Belcekız adı da bir efsaneye dayanmaktadır. Eskiden buradan geçen gemiler, açıkta demirler ve içmek için su almak üzere kıyıya sandal yardımı ile çıkarmış. Bir gün yaşlı bir kaptanın genç oğlu, su almak için koya çıktığında güzel Belcekız’ı görür. Gördüğü zamanda vurulur.
Kızın yüreğine’de adeta bir ateş düşer. Ancak delikanlı suyu alıp gitmek zorundadır. Gemi uzaklaşır ve gider. Belcekız ise hep kıyıyı, sevdiği adamı kollar. Delikanlı ise her geldiğinde burdan su almaya gelir. Bu şekilde görüşüp, birlikte olurlar.
Bir süre sonra gemi buradan geçtiği sırada bir fırtına kopar.

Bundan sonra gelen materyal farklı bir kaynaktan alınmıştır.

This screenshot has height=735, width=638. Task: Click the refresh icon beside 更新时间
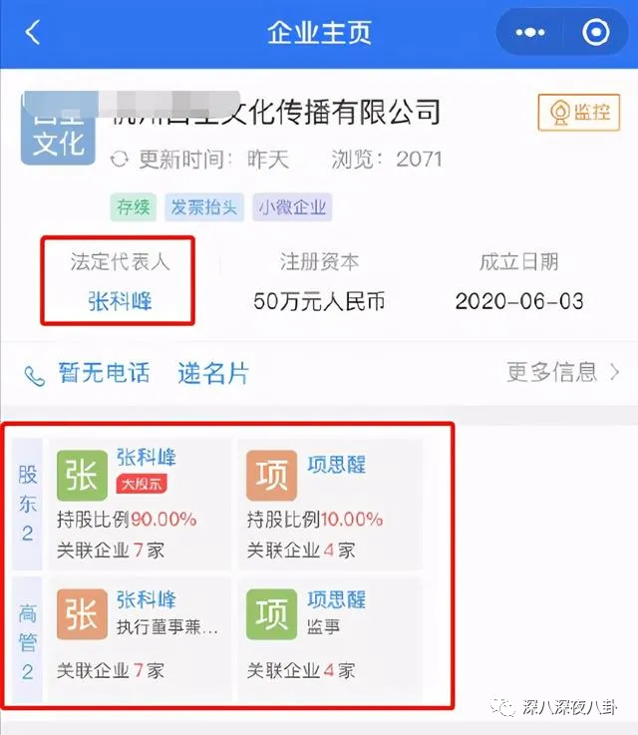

Genç ise babasına burada korunaklı, havuz gibi bir koy olduğunu söyler. İhtiyar kaptan ise oğlunun gönül macerasını bilir. Oğlunun sevdiği kızı görme uğruna gemiyi parçalamayı göze alacağını sanır. Dalgalar ile birlikte, kavgada büyür. Gemi tam kayalıklara vuracakken, kaptan bir kürek darbesi ile oğlunu denize atar.